A web server belonging to the games company Electronic Arts has been hacked and is now hosting a phishing website, according to an internet security firm.
The website that has been put in place by hackers asks users to enter their Apple IDs - the credentials needed to access services like Apple's iTunes.
A second screen then asks users to enter further personal information, including credit card details.
EA said it was investigating the problem.
Paul Mutton, from Netcraft, the internet security company that uncovered the hack, said in a blog that it was likely a vulnerability in an online calendar application hosted on the web server had been exploited by the attackers.
The calendar based on the web server was an old version of software that had since been updated, he said.
"The mere presence of old software can often provide sufficient incentive for a hacker to target one system over another, and to spend more time looking for additional vulnerabilities," he wrote.
Once a user has entered their Apple ID and password on the fake website they are then asked to verify their name, date of birth, phone number and credit card details among other information.
Users were then directed to the legitimate Apple ID website, said Mr Mutton.

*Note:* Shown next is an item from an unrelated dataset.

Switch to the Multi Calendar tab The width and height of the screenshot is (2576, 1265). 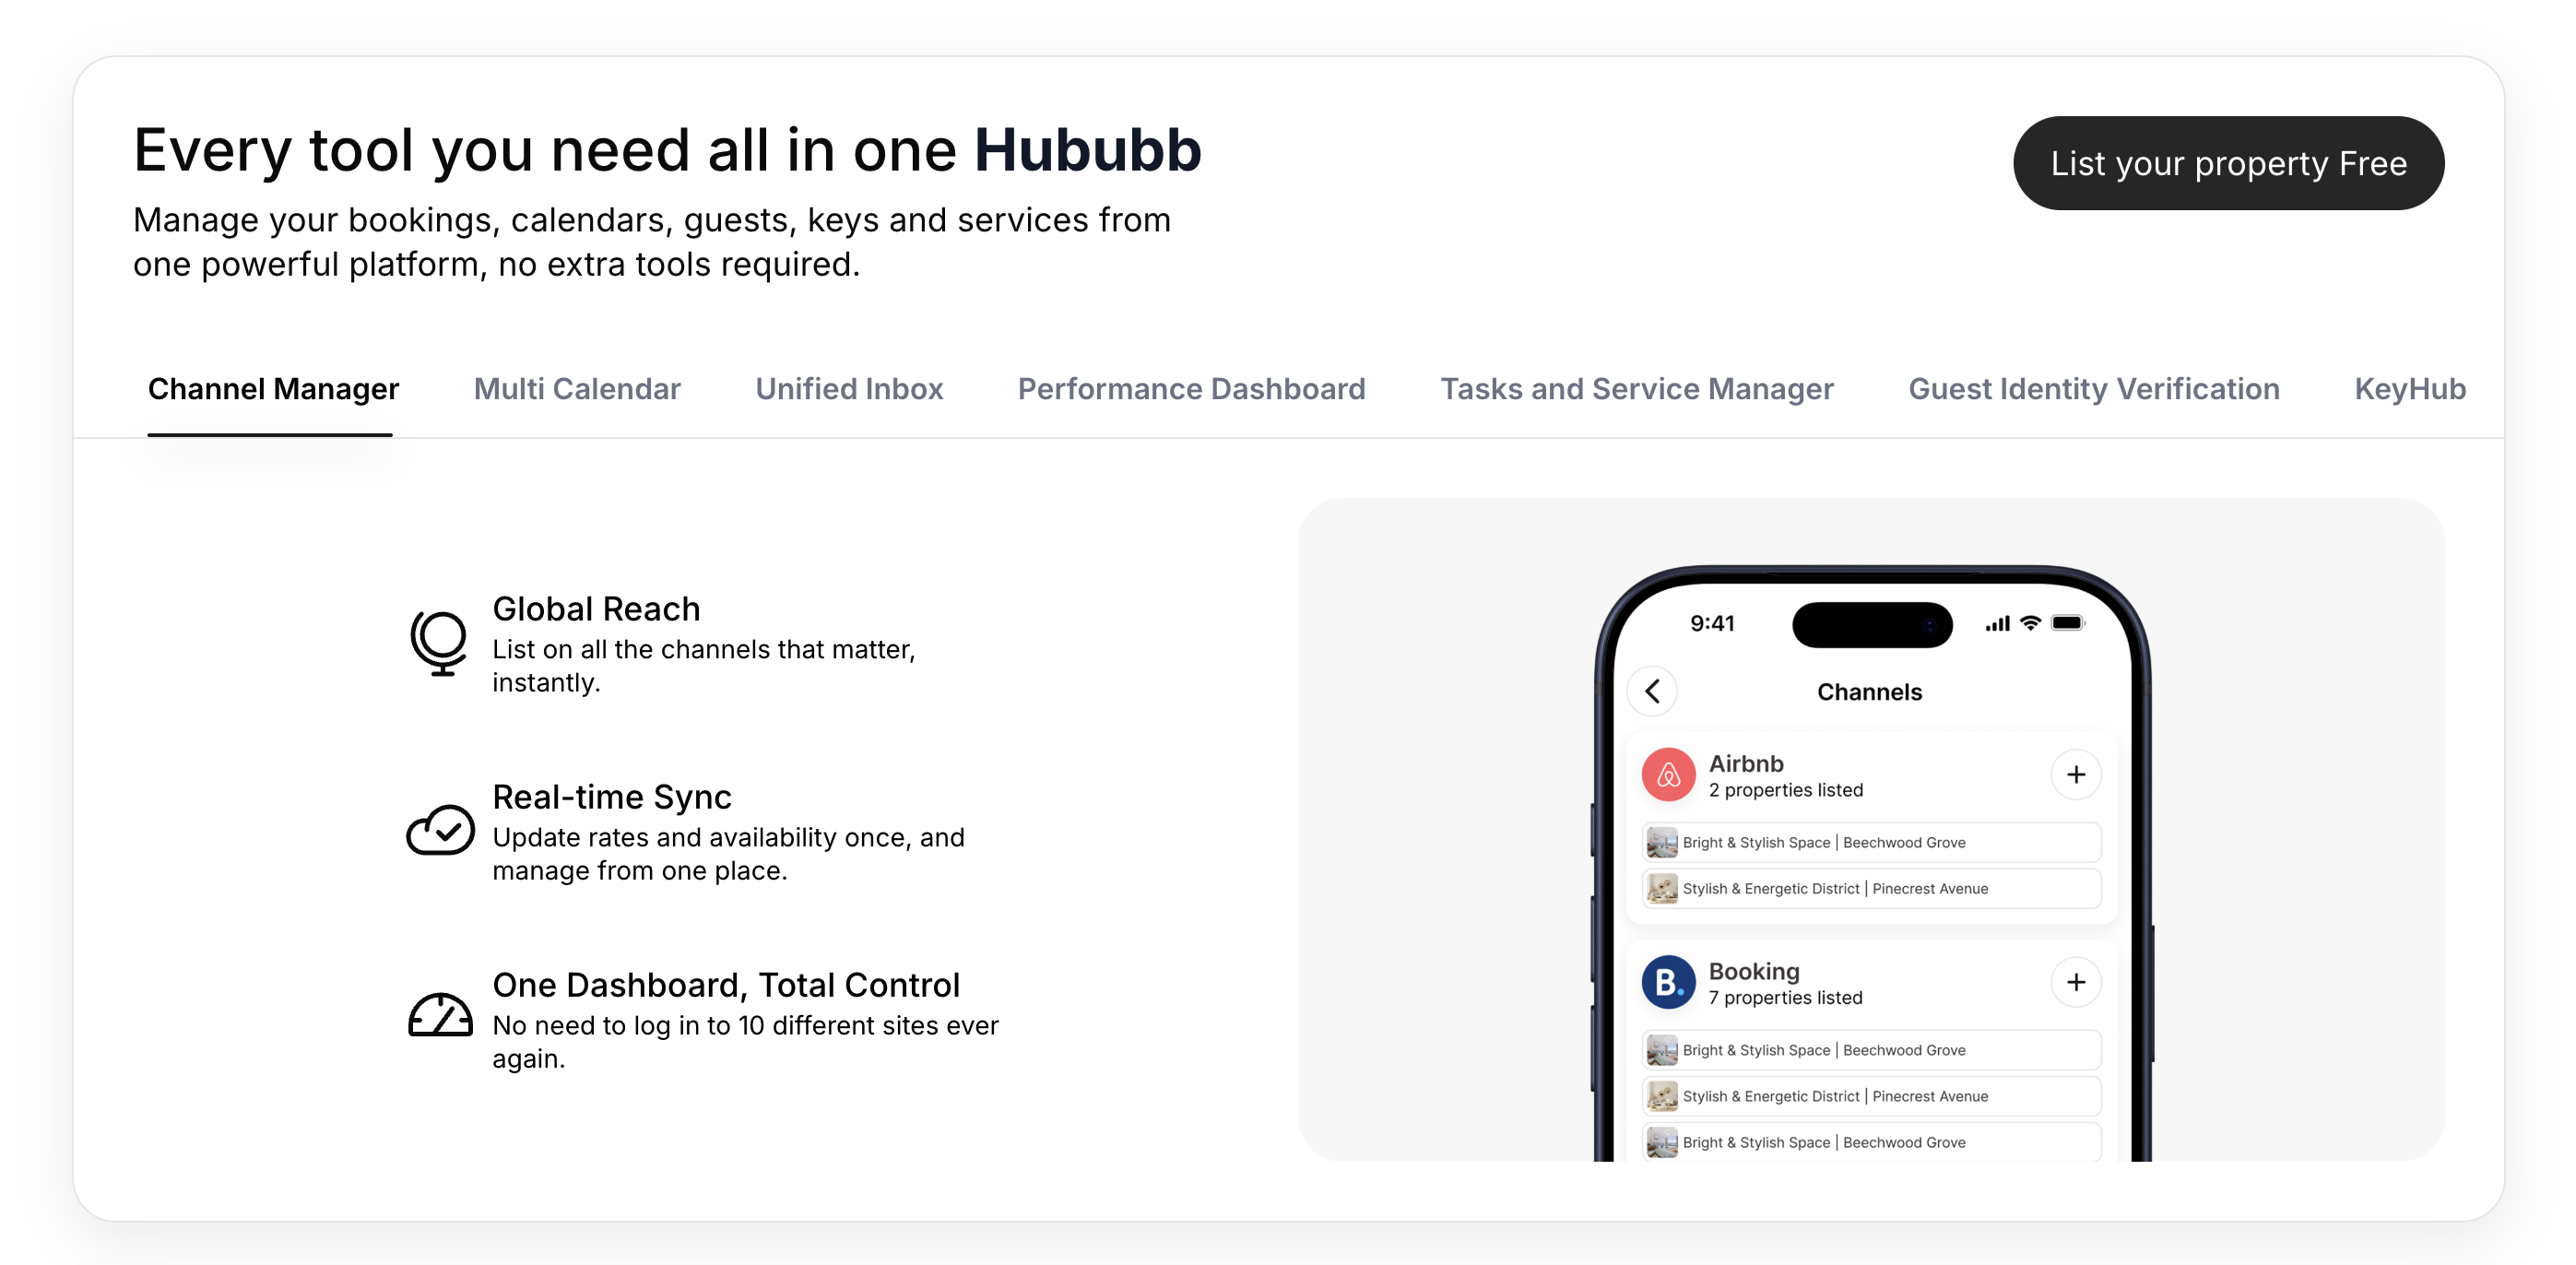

It was reported earlier in the year that other servers belonging to EA had been hacked, causing problems for users trying to log on to online games and services.
A hacking group known as Derp posted a tweet claiming responsibility for that attack.

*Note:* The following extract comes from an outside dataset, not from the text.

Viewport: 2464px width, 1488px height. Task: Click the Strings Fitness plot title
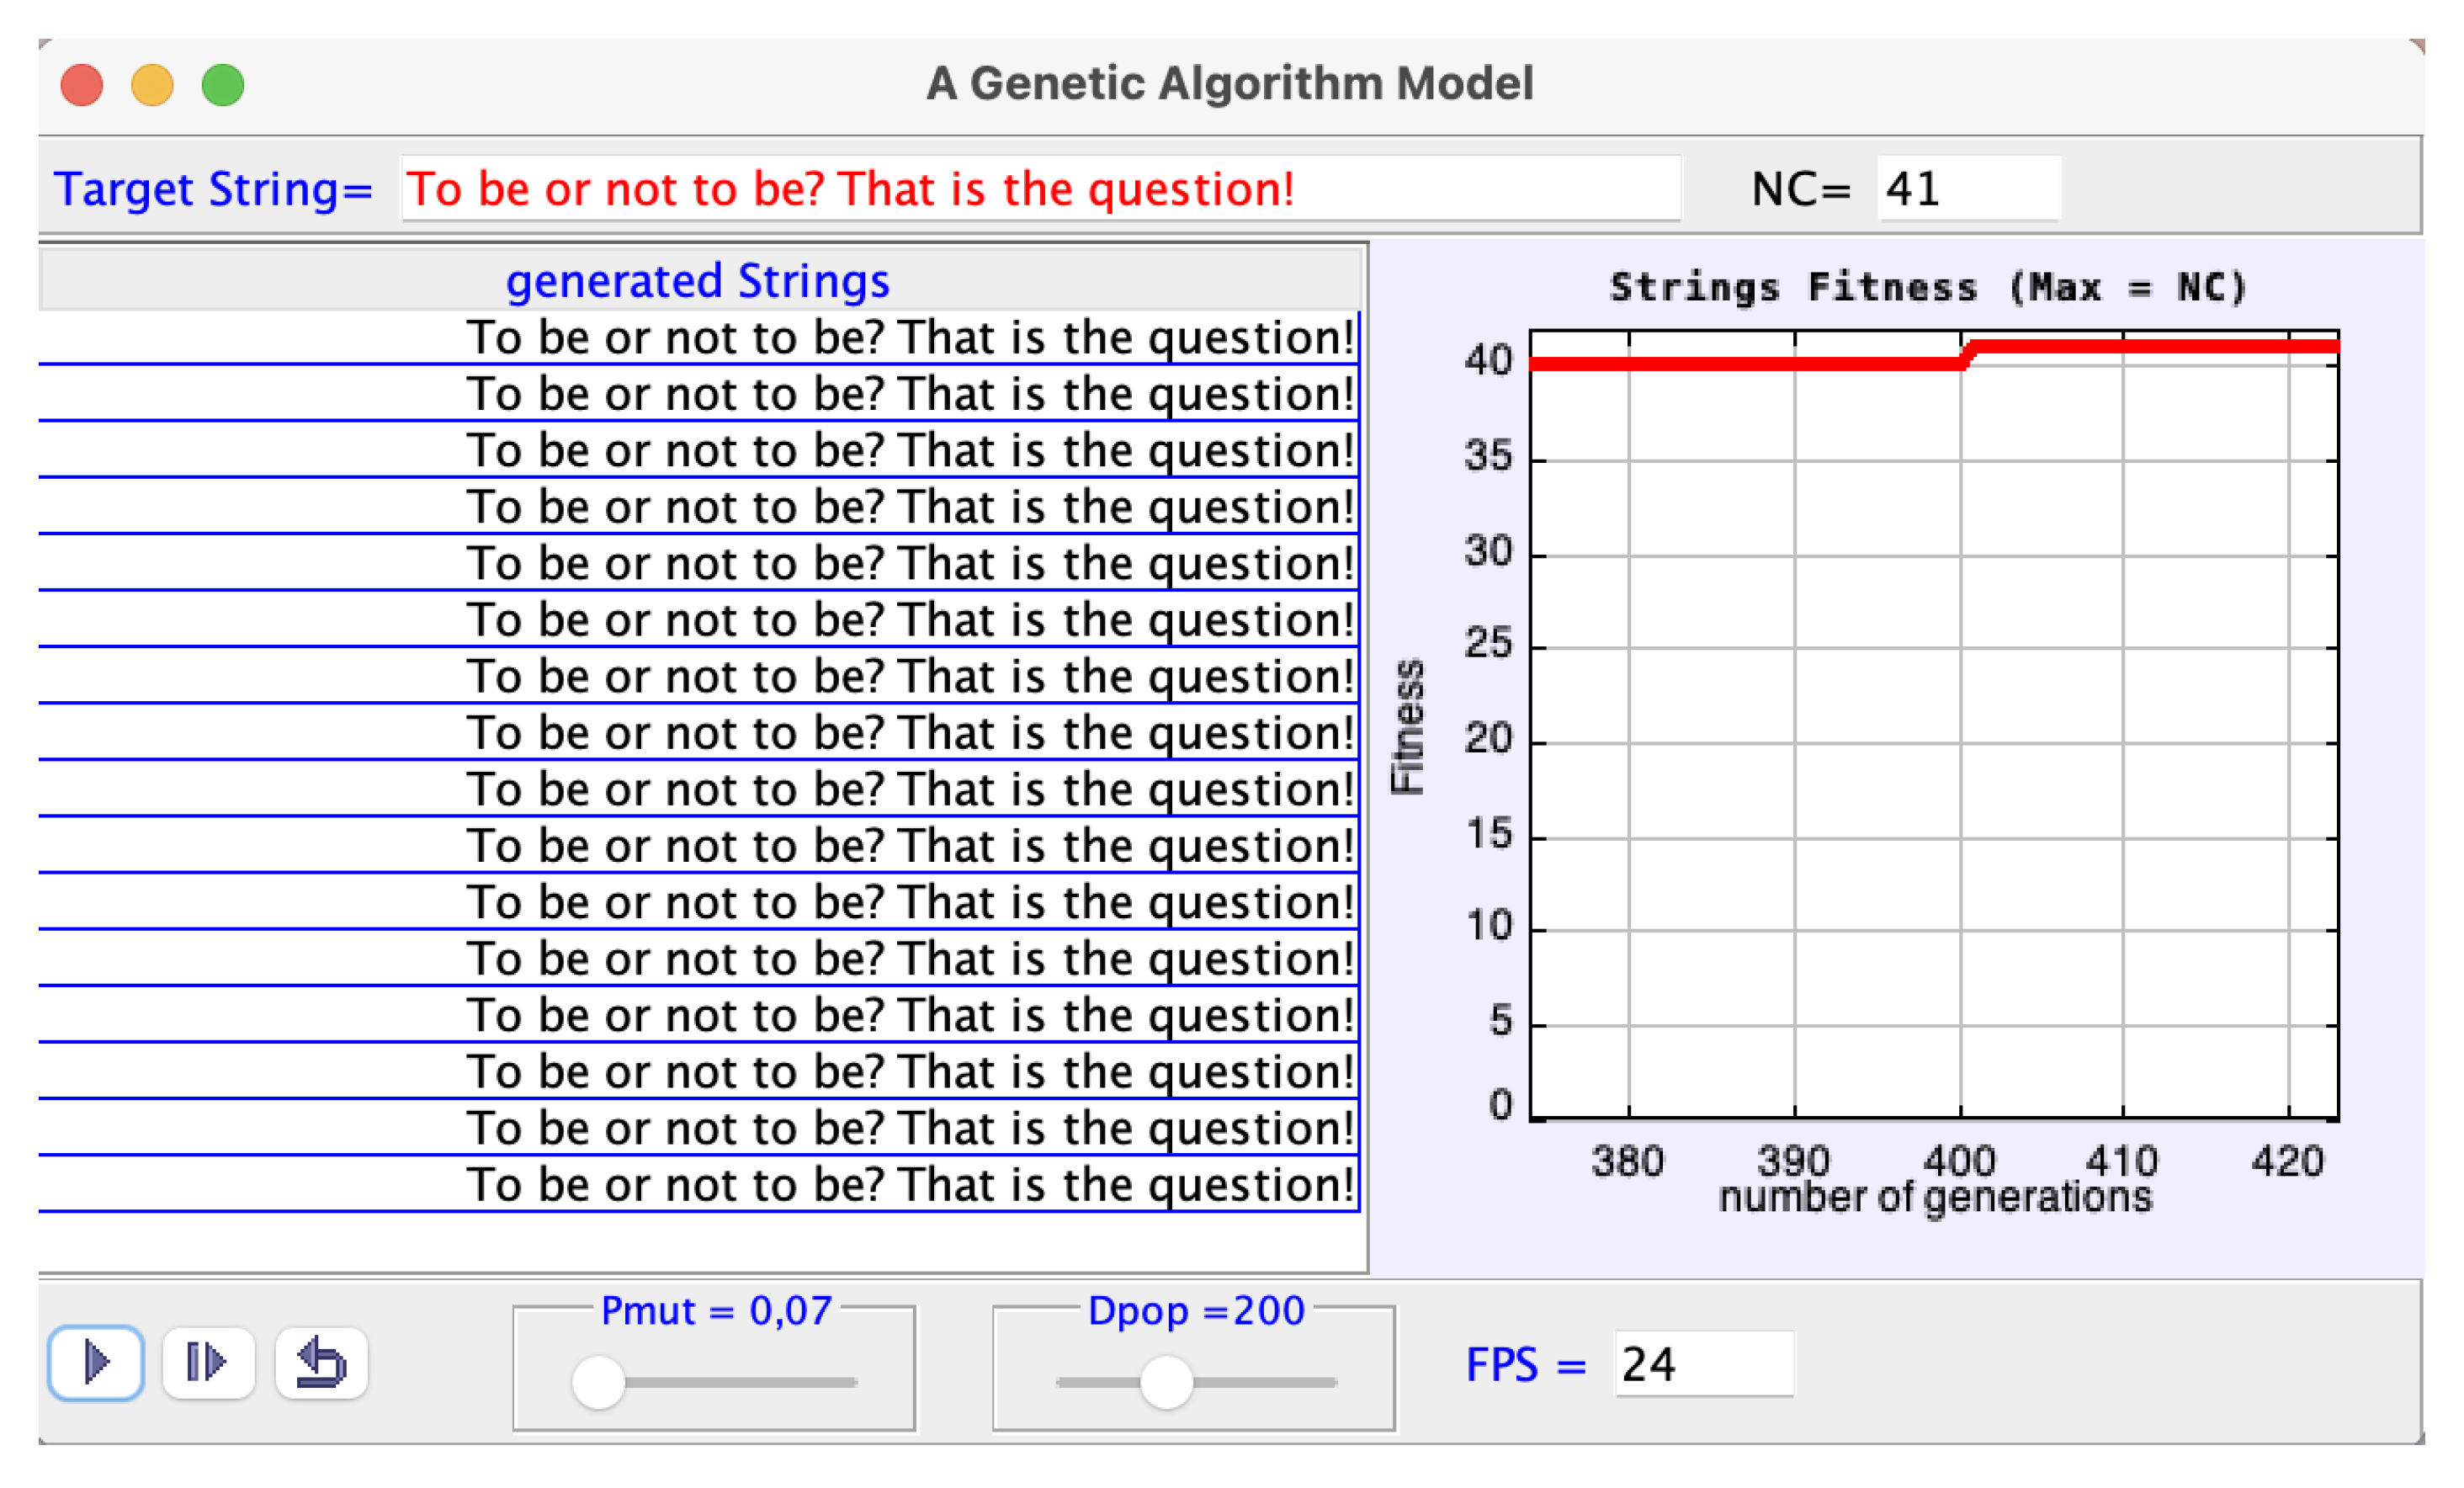pyautogui.click(x=1928, y=288)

Mr Mutton said he had reported the most recent problems to Electronic Arts but it appeared that the website still remained online.
In a statement to the BBC, EA said: "Privacy and security are of the utmost importance to us, and we are currently investigating this report."
Michael Sutton, from security research firm Zscaler, said that hackers using legitimate websites to host malicious content was now the norm.
"Social engineering attacks always involve an element of communication - the victim must be tricked into performing an action such as providing data, clicking on a link, downloading a file, et cetera. Attackers have learned that it's far easier to simply infect an already popular web property than to attempt communication with victims directly," he said.
Users should check that websites are secure before entering any private information, says guidance from Get Safe Online.
They should look for a padlock symbol in the browser window frame and they should check that the web address begins with https - the "s" stands for secure.